Indo Artileri

Kembalilah Jaya Indonesiaku

Kami Membutuhkanmu Soekarno

Kembalilah

Kisah Si Pejuang Seroja Tanpa Tangan

Kisah Si Pejuang Seroja Tanpa Tangan
Pasukan Falintal, sayap militer Fretilin, berpawai pada 2002. Pasukan ini terus melakukan perlawanan terhadap TNI saat Timor Leste di bawah kekuasaan Indonesia.

Jakarta (MI) : "Perang itu tidak enak," kata veteran Operasi Seroja, Kolonel Ronny Muaway, saat ditemui CNN Indonesia di Kompleks Wisma Seroja, Bekasi Utara, Kamis (6/11).

Saat bercakap-cakap, tangan kanan lelaki paruh baya berusia 66 tahun itu terlihat bergerak dengan aktif, sementara tangan kirinya, tampak pasif terkulai.

Jika dilihat sepintas, Ronny tampak seperti orang kebanyakan yang memiliki anggota tubuh utuh dan wajah lelaki tua itu juga masih terlihat segar dan enerjik.

Hidup seolah menawarkan pilihan-pilihan yang bagus dan kebanyakan membuahkan hasil.

Namun, pada kenyataanya tidak seperti itu.

Dibalik baju batik hijau yang dia kenakan, tersembunyi pengalaman pahit, kisah sedih.

Satu tangan palsu seakan menjadi kenangan pengalamannya sebagai seorang pejuang.

Tiga puluh lima tahun silam, Ronny adalah anggota Batalion 502 Linud Kostrad berpangkat kapten yang ditugaskan sebagai komandan kompi dalam Operasi Seroja di Timor Leste, saat itu masih bernama Timor-Timur.

Operasi Seroja merupakan kata sandi militer Indonesia untuk operasi invasi ke Timor Timur pada 7 Desember 1975.
 
Para pemuda terlibat kerusuhan di Dili pada 2006. Perlawanan kaum muda dan mahasiswa terus mewarnai kekuasaan Indonesia di Timor Leste. (Getty Images/Paula Bronstein)
Operasi tersebut dilakukan karena saat itu Timor Timur dalam keadaan kacau balau setelah terjadi perebutan kekuasaan antara Fretilin yang berhaluan komunis dan partai-partai lain setelah ditinggal oleh penjajah Portugal.

Sedangkan menurut versi orde baru pemerintah Indonesia operasi itu dilakukan karena desakan Amerika Serikat dan Australia yang menginginkan kelompok Fretilin yang berpaham komunis tidak berkuasa di Timor-Timur, dan juga begitu banyak aliran pengungsi yang memasuki wilayah Indonesia.   
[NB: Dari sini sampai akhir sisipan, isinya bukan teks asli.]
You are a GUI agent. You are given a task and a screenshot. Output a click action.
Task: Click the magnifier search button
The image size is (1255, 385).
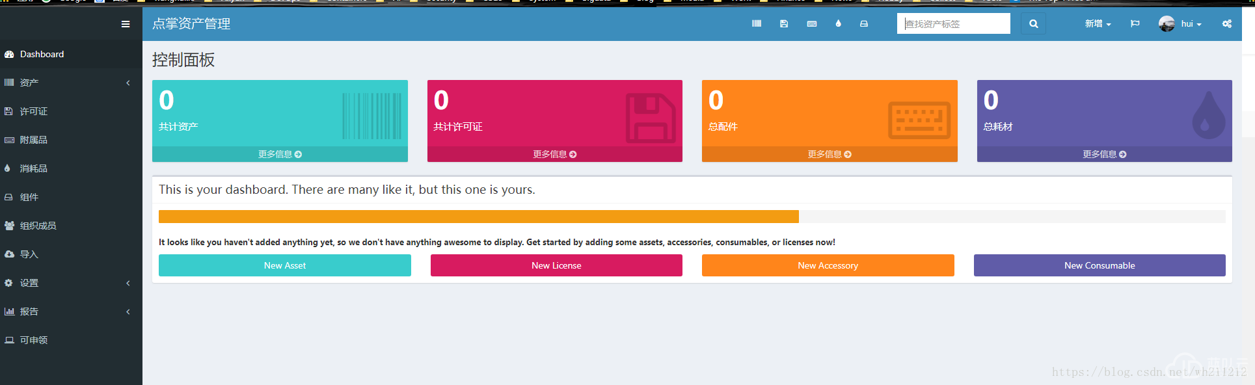[x=1033, y=23]
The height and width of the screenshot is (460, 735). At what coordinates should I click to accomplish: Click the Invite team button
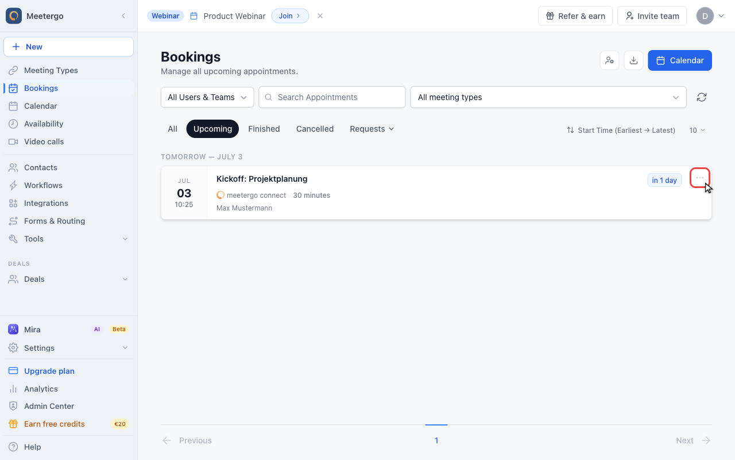[652, 16]
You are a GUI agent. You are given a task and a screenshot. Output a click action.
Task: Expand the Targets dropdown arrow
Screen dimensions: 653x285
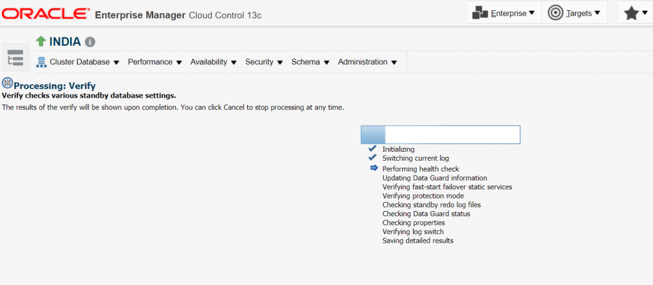click(x=597, y=13)
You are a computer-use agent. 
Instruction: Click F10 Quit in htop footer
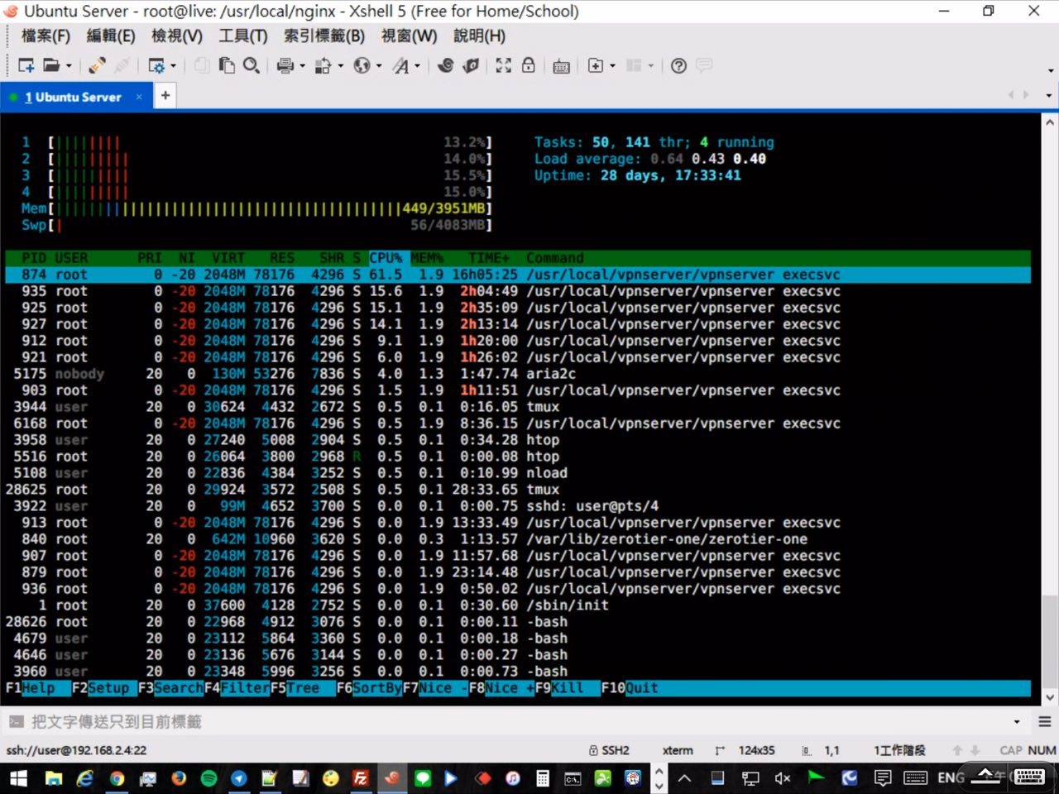tap(630, 688)
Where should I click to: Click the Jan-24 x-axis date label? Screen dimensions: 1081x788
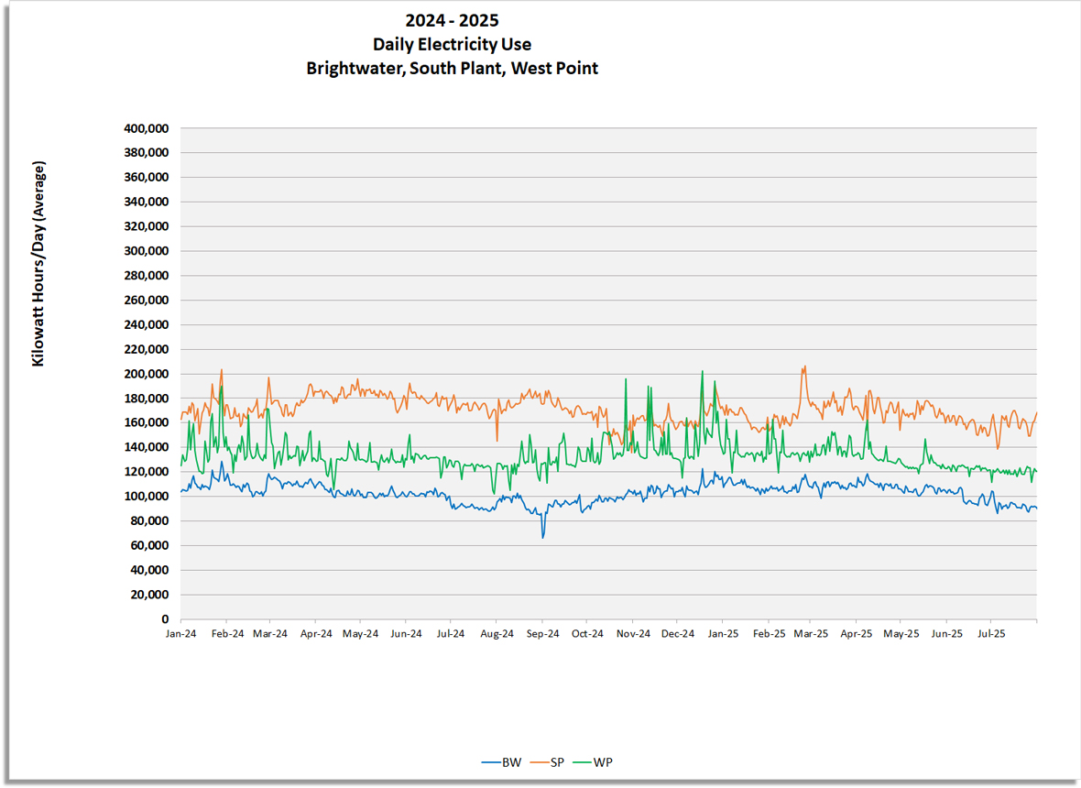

Ronny ditugaskan ke lokasi Gunung Matebean, salah satu gunung tertinggi di Tanah Lorosae, Timor Leste, untuk membantu pasukan lain yang nyaris kalah ketika sepertiga dari jumlah pasukan Indonesia tewas. 

"Satu orang gugur saja sudah sangat berpengaruh ke psikologis teman-temannya. Apalagi, ketika 30 orang gugur dalam satu peristiwa," kata Ronny mengenang. 

Pertempuran ini, menurut Ronny, berlangsung hebat karena pasukan Fretilin memberi perlawanan luar biasa dan mereka dipersenjatai dengan peralatan standar yang digunkana oleh Pakta Pertahanan Atlantik Utara, NATO. 

Sementara pasukan Indonesia hanya menggunakan senjata api semi-otomatis M1 Garand, yang merupakan senapan standar infantri warisan dari Perang Dunia II. 

"Di pertempuran itu saya kena tembak dan langsung pingsan. Yang parah adalah saat itu sulit sekali untuk melakukan evakuasi," kata dia. 

Setelah tertembak, Ronny tidak ingat yang terjadi selanjutnya di medan pertempuran, ketika membuka mata dia sudah berada di rumah sakit satu minggu kemudian.

Meski luka parah dan kehilangan tangan, Ronny bersyukur masih tetap hidup.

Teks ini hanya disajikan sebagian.